Muna Masyari menyingkap wajah kusam belenggu pernikahan dini berkedok tradisi dan harga diri laki-laki yang meminggirkan perempuan. Pernikahan seorang gadis perempuan tidak lain hanyalah transaksi layaknya karapan sapi.

title

FROYONION.COM - Di usia yang ke-14 tahun, Cebbhing tidak pernah menyangka bahwa ia akan dinikahkan oleh bapaknya. Usia saat sewajarnya gadis muda ingin bermain bersama teman dan menikmati hal-hal menyenangkan. Namun, tradisi dan kultur budaya yang begitu kuat tidak dapat ia lawan. Sampai pada akhirnya, nasib malang menimpa Cebbhing dan merenggut seluruh hidupnya. 

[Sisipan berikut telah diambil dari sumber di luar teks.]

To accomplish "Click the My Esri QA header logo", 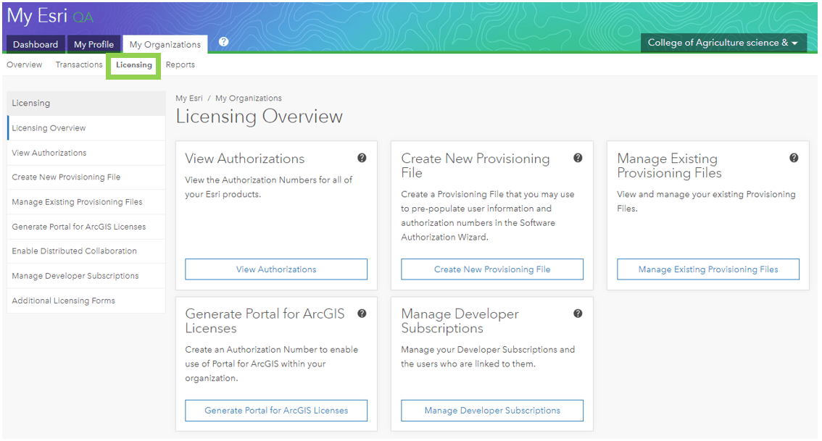I will click(x=50, y=16).
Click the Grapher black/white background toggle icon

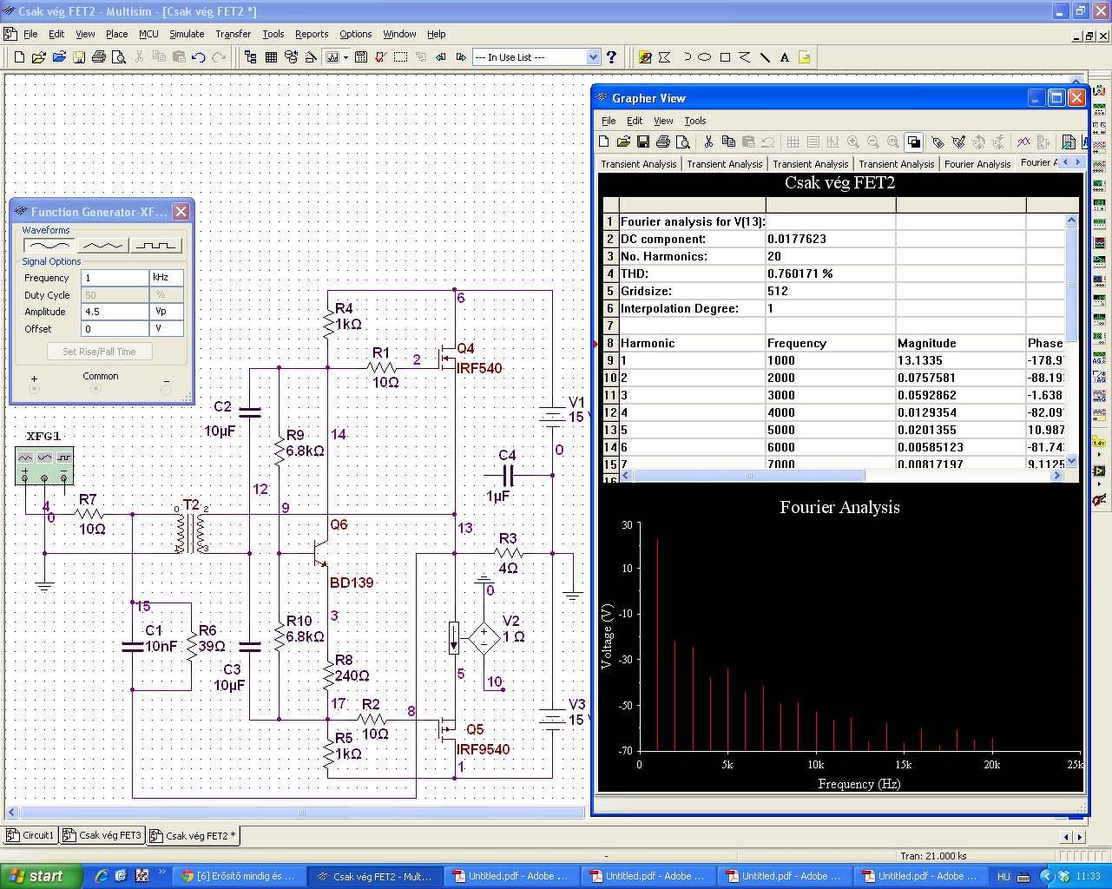tap(913, 142)
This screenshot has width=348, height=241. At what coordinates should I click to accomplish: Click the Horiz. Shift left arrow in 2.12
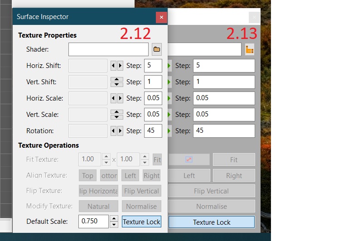click(114, 66)
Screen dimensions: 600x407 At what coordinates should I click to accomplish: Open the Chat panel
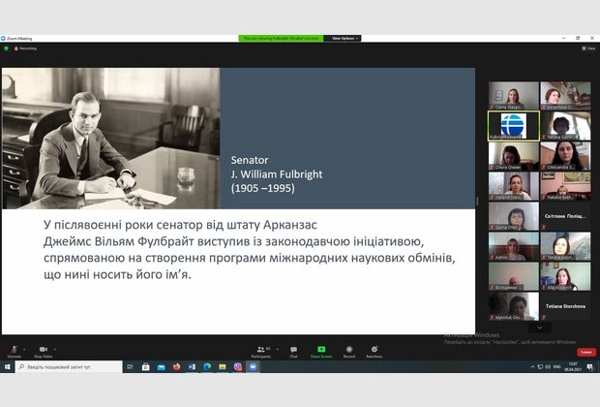tap(293, 350)

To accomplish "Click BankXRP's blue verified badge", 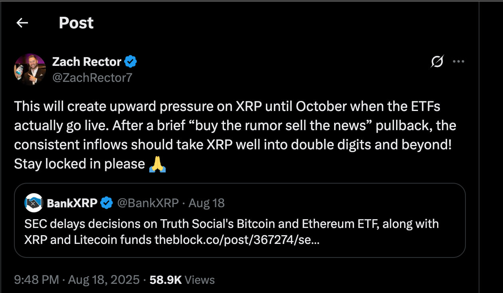I will click(106, 203).
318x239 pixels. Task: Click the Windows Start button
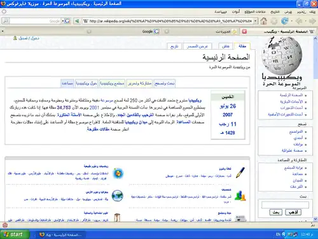click(x=15, y=235)
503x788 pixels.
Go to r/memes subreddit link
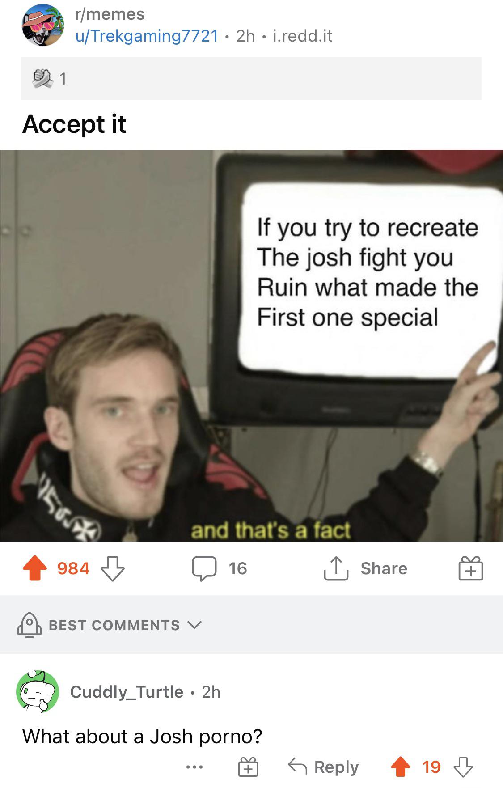click(x=110, y=14)
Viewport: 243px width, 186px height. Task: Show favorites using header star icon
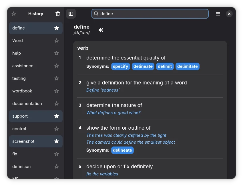pos(14,14)
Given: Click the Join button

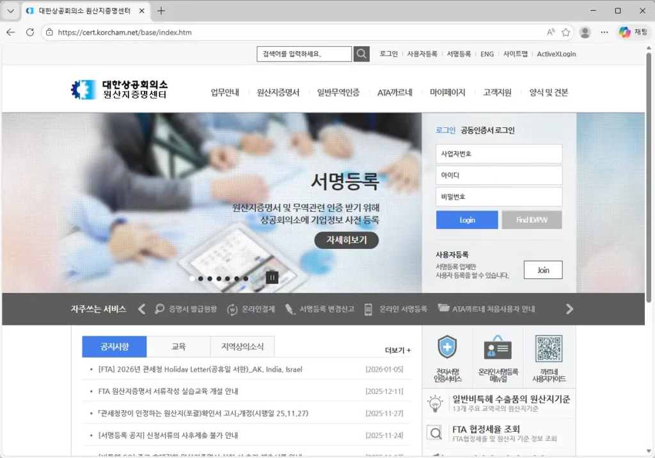Looking at the screenshot, I should [543, 270].
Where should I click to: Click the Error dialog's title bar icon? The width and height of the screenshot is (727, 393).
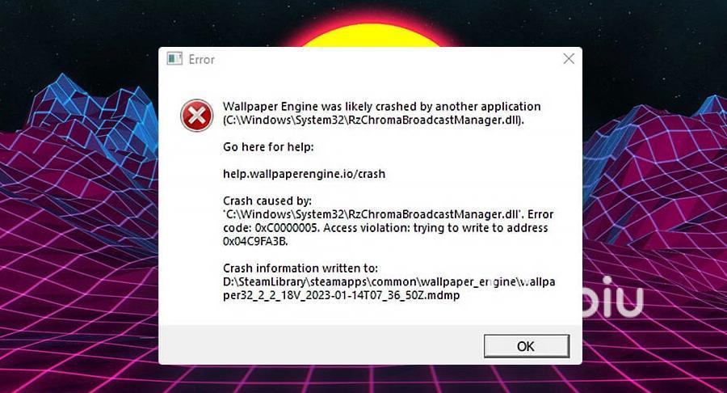[x=174, y=59]
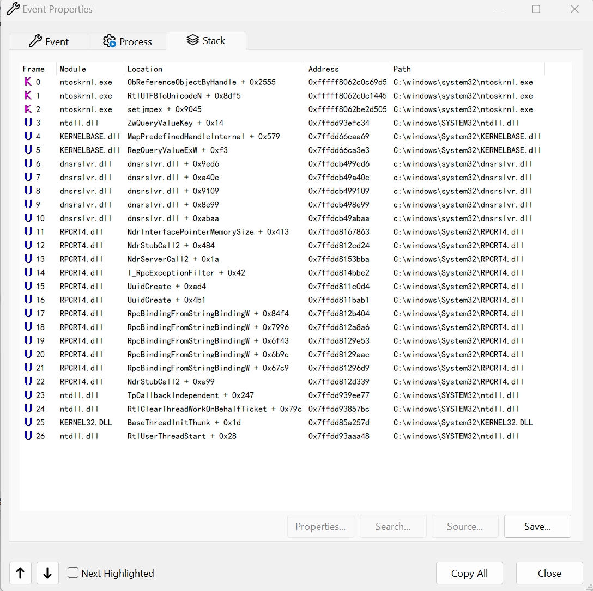The width and height of the screenshot is (593, 591).
Task: Click the Location column header
Action: coord(145,69)
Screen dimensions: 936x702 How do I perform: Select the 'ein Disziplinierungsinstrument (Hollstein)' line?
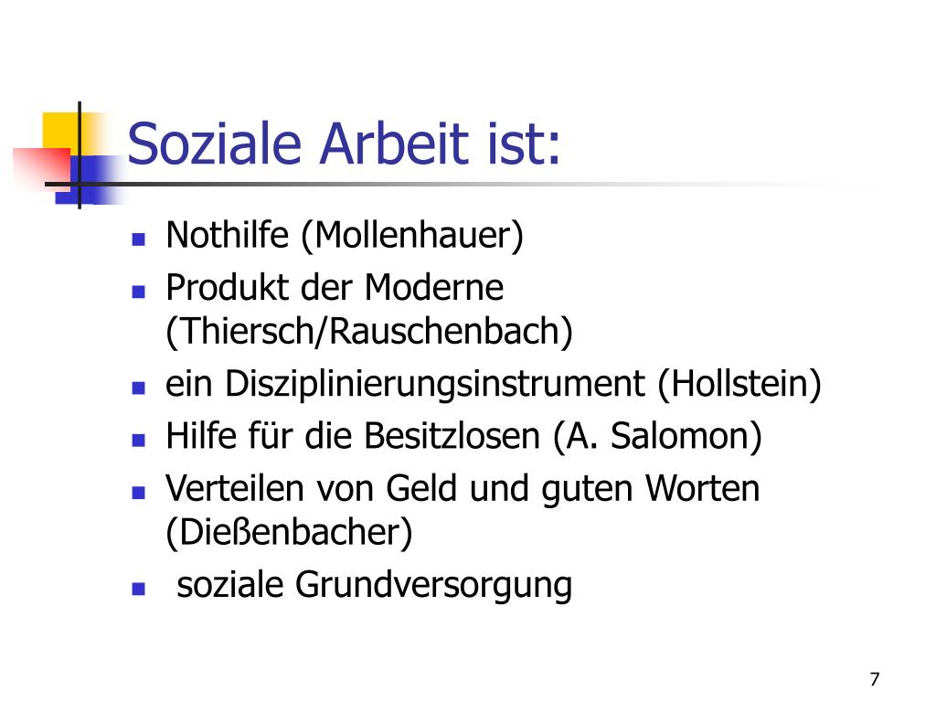(x=493, y=384)
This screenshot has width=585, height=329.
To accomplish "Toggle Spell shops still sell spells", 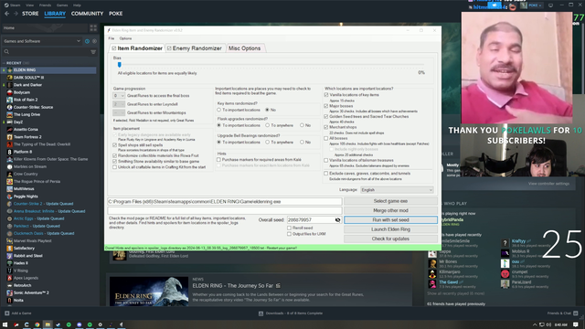I will 114,145.
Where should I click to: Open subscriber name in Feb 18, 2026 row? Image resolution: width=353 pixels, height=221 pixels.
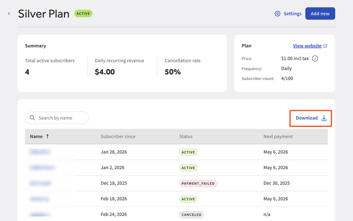point(40,199)
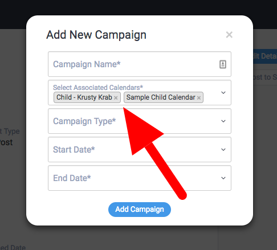Close the Add New Campaign dialog
The image size is (277, 250).
[x=229, y=35]
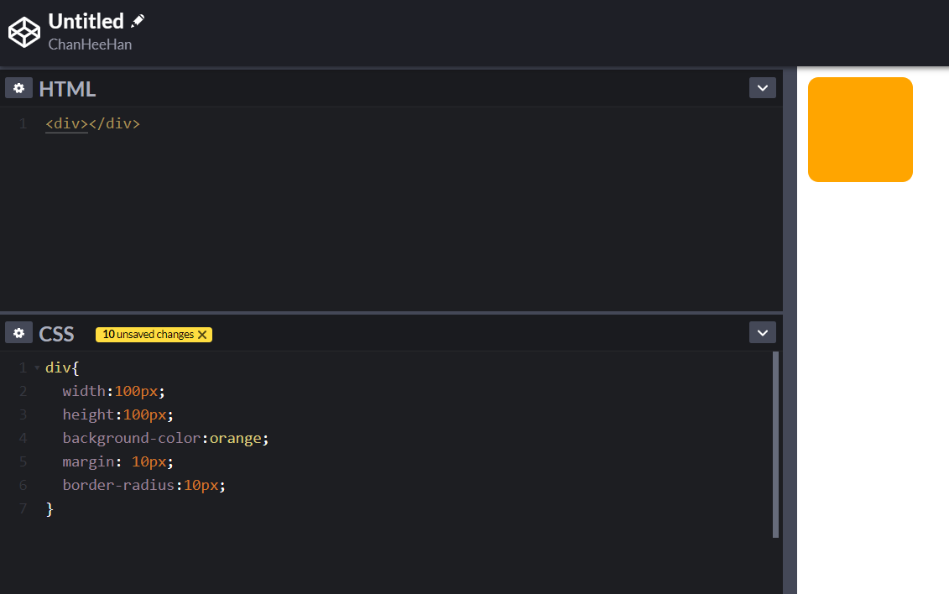This screenshot has height=594, width=949.
Task: Click the pencil icon to edit title
Action: 138,21
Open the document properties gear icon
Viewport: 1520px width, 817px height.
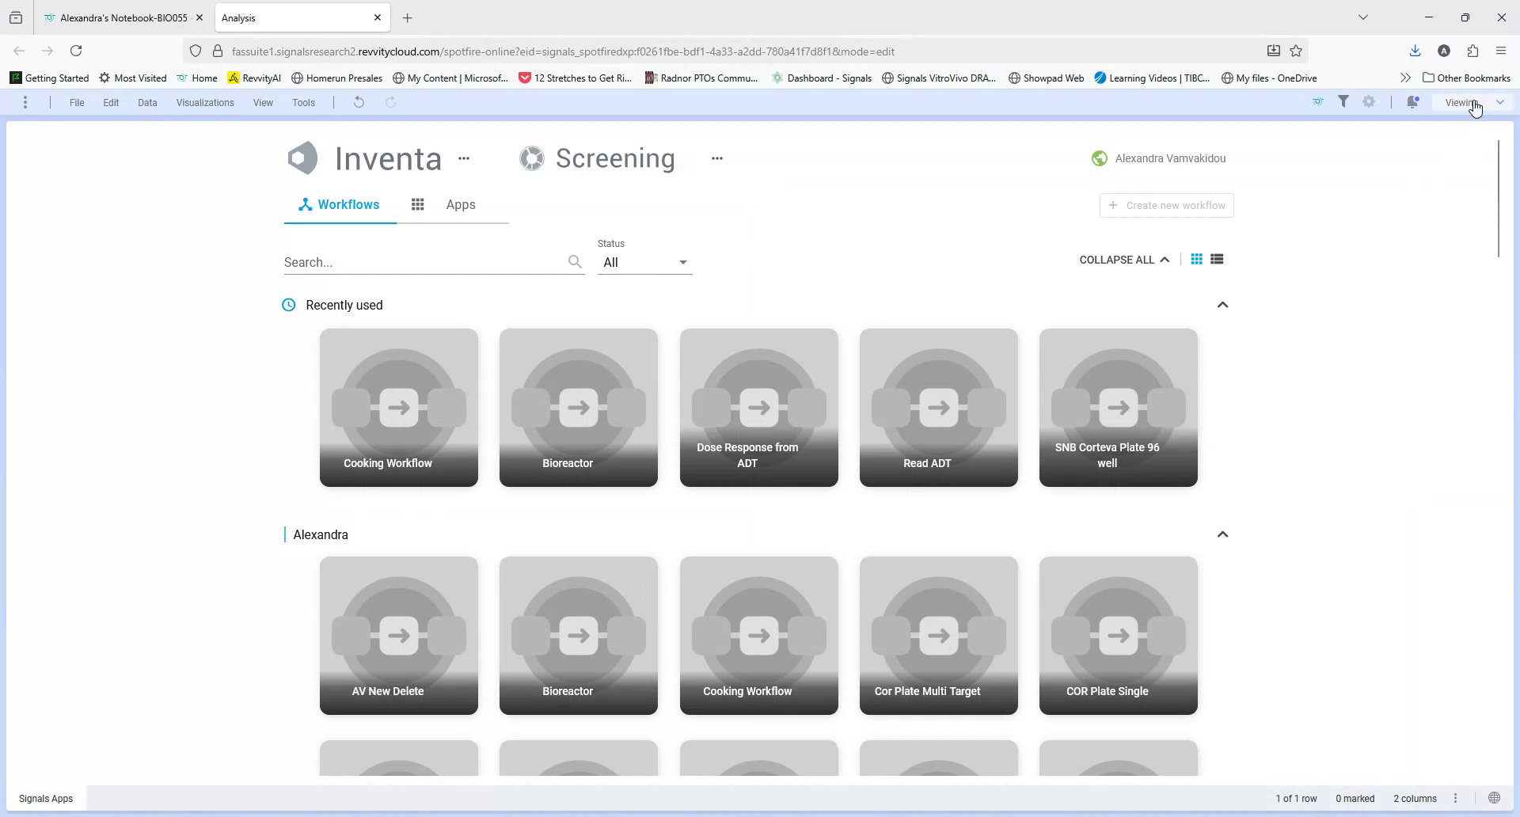point(1370,101)
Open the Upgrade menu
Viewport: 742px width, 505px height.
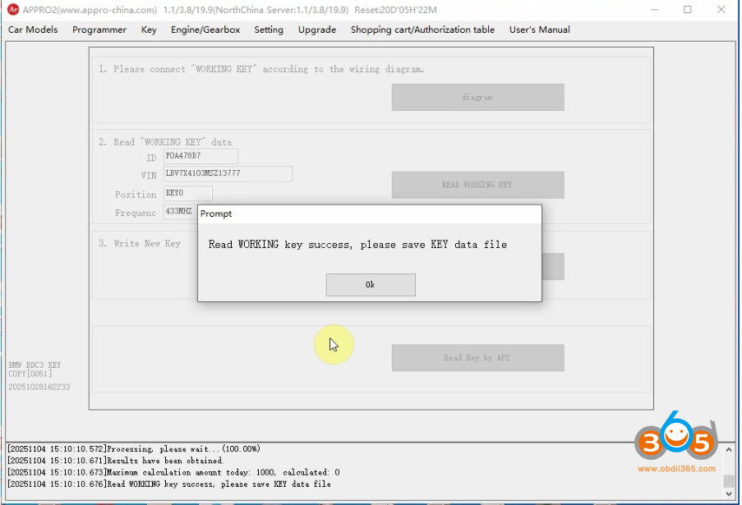click(x=316, y=30)
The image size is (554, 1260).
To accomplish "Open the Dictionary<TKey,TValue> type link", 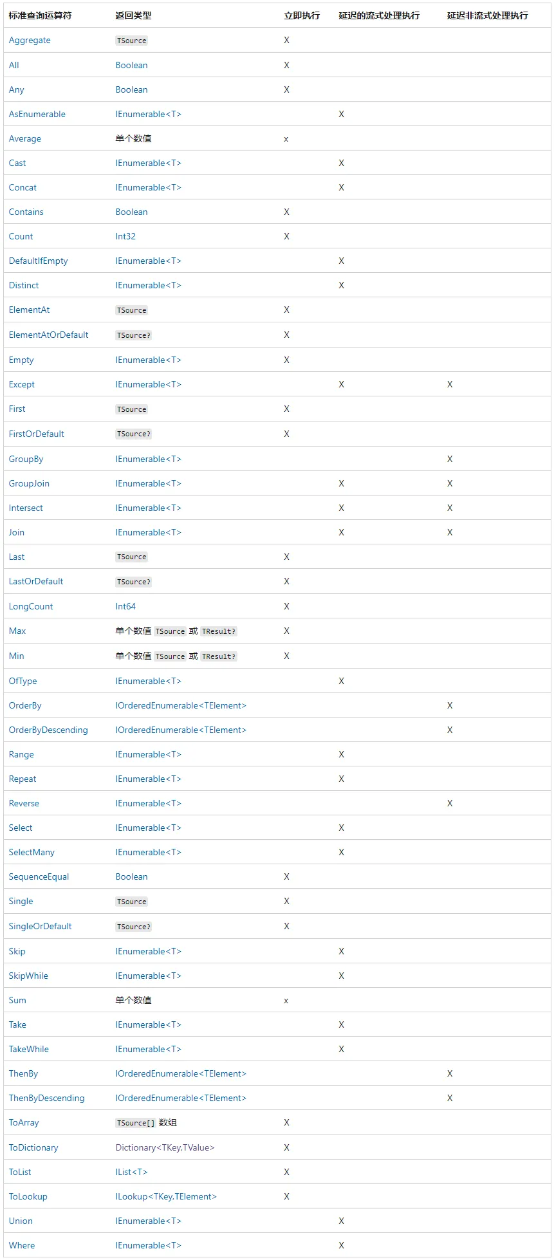I will [165, 1147].
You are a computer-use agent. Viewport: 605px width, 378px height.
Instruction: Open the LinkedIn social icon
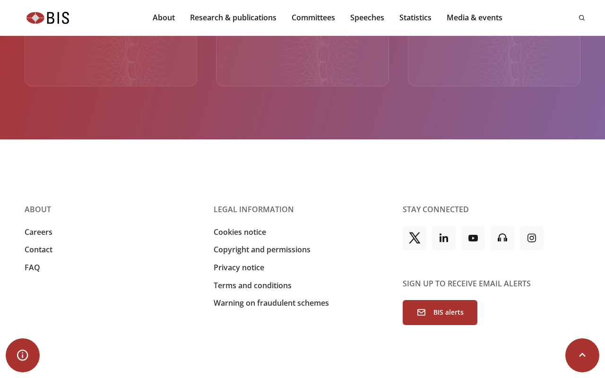pyautogui.click(x=444, y=238)
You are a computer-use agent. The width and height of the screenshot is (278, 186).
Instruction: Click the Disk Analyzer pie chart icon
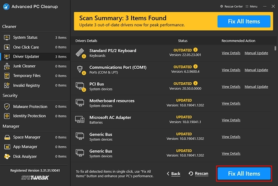pos(7,156)
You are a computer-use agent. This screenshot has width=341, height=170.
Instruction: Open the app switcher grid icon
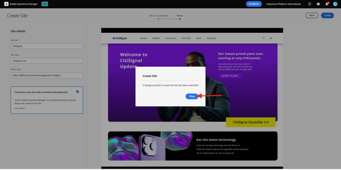point(310,4)
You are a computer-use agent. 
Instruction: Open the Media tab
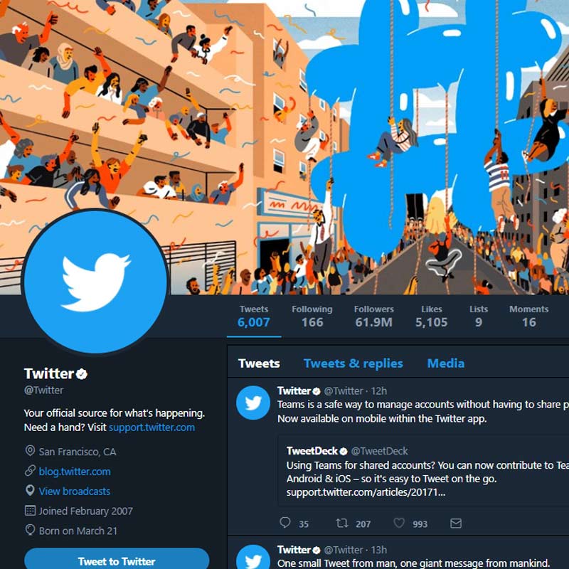coord(446,363)
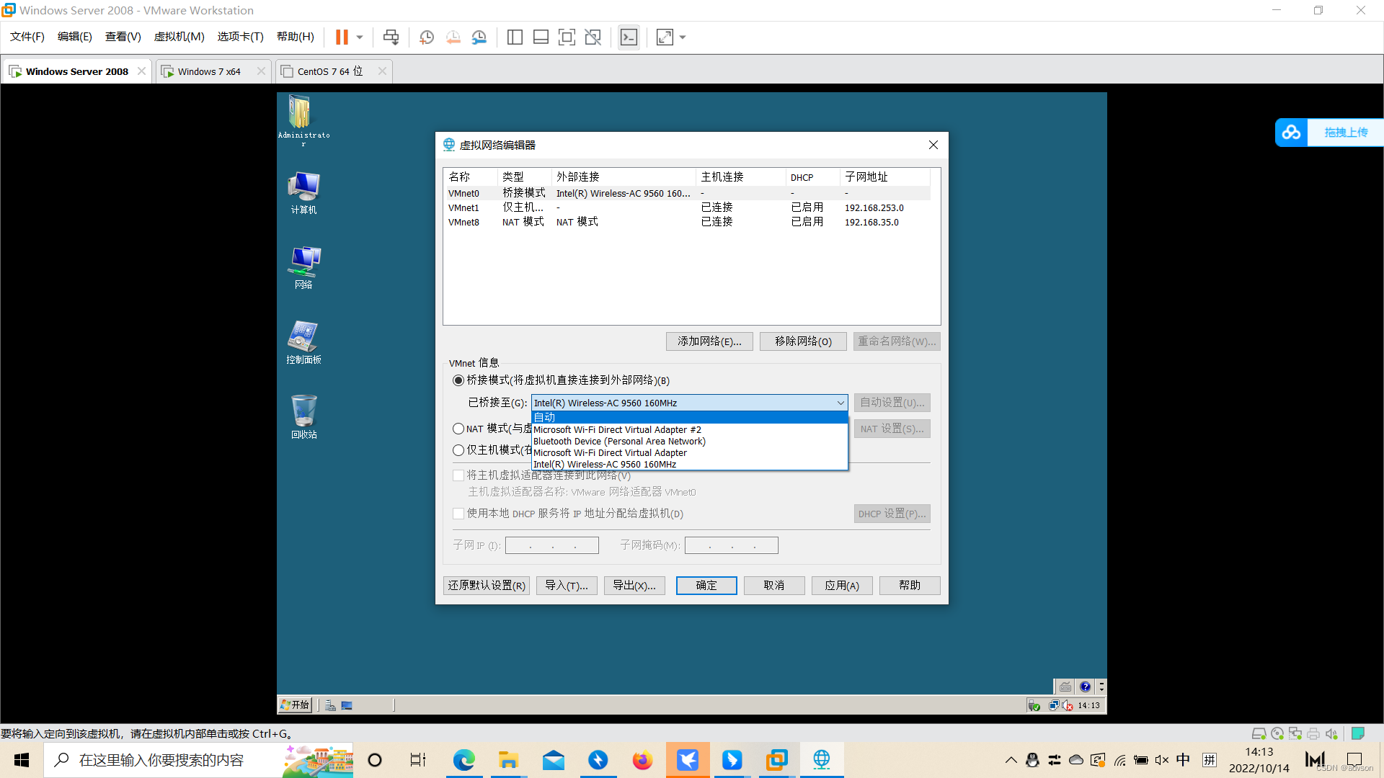Enable 使用本地 DHCP 服务 checkbox

[458, 513]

Muna Masyari adalah penulis perempuan Indonesia yang kerap menyoroti isu sosial khususnya di masyarakat Madura. Baik dalam novel maupun kumpulan cerpennya, ia sering mengangkat Madura sebagai latar belakang dengan dinamika kehidupan masyarakat desa yang patriarki dan konservatif.

Dalam masyarakat desa yang tidak terlalu terekspos dengan dunia luar, pernikahan dianggap sebagai tujuan final. Banyak perempuan remaja yang memang sudah dijodohkan sejak kecil agar bisa segera menikah dan berumah tangga. Pernikahan dijadikan tujuan hidup dan lambang kesempurnaan kehidupan individu sebagai bagian dari masyarakat.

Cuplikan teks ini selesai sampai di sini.